[Target pointing data]
━━━━━━
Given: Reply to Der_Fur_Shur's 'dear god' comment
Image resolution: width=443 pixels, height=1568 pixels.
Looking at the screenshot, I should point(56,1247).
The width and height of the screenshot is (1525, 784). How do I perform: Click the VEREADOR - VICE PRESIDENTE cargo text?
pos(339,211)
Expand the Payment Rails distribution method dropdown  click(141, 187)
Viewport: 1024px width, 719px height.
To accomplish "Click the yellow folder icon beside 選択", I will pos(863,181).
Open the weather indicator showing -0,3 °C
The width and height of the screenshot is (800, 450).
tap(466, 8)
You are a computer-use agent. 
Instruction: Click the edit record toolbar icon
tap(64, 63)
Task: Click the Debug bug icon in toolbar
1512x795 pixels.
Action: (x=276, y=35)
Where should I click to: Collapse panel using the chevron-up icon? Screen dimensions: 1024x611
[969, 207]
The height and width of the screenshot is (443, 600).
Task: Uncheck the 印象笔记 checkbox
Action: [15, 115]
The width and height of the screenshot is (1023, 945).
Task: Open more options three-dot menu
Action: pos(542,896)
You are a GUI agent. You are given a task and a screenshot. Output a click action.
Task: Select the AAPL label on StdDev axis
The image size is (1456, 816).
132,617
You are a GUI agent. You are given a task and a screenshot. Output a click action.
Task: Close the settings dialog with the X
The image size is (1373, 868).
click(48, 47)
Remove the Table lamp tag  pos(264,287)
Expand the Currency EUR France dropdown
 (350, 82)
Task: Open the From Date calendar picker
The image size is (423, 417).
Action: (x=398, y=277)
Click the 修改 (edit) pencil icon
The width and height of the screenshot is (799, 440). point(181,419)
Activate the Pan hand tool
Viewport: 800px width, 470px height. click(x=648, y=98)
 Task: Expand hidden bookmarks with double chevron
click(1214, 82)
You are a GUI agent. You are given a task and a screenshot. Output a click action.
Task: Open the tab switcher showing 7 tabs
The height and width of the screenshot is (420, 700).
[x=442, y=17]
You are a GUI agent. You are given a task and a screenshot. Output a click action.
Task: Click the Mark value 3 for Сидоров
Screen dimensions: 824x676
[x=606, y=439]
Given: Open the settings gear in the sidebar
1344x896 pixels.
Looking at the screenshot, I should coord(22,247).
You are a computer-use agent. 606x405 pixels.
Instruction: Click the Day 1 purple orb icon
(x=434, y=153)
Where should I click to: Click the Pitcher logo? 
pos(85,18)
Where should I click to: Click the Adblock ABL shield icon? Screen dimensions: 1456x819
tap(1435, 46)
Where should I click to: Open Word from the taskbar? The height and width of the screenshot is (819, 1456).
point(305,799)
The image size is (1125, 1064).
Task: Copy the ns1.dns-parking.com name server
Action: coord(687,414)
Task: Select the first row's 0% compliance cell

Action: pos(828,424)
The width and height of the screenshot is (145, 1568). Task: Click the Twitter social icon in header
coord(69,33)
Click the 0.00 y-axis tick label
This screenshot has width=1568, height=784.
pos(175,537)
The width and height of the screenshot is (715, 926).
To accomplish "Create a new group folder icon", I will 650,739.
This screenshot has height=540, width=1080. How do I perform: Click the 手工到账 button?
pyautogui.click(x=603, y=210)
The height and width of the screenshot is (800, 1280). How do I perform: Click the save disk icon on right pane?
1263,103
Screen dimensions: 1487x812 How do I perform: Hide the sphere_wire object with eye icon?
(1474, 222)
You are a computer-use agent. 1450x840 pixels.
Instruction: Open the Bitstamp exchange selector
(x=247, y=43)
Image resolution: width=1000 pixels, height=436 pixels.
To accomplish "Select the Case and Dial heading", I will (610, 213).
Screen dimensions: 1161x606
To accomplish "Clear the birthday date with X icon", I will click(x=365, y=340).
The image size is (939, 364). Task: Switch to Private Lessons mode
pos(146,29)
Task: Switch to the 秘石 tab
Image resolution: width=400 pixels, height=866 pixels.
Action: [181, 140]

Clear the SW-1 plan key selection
━━━━━━
Problem statement - List every line of the records above that contains the string "icon". Case counts.

Solution below -
To accomplish "Click the yellow folder icon beside 選択", I will pos(863,181).
Instruction: Click the edit record toolbar icon
Task: Click the Debug bug icon in toolbar
Where should I click to: Collapse panel using the chevron-up icon? Screen dimensions: 1024x611
Click the 修改 (edit) pencil icon
Instruction: Click the Day 1 purple orb icon
Where should I click to: Click the Adblock ABL shield icon? Screen dimensions: 1456x819
The width and height of the screenshot is (145, 1568). Task: Click the Twitter social icon in header
To accomplish "Create a new group folder icon", I will 650,739.
The height and width of the screenshot is (800, 1280). How do I perform: Click the save disk icon on right pane?
Screen dimensions: 1487x812 How do I perform: Hide the sphere_wire object with eye icon?
To accomplish "Clear the birthday date with X icon", I will click(x=365, y=340).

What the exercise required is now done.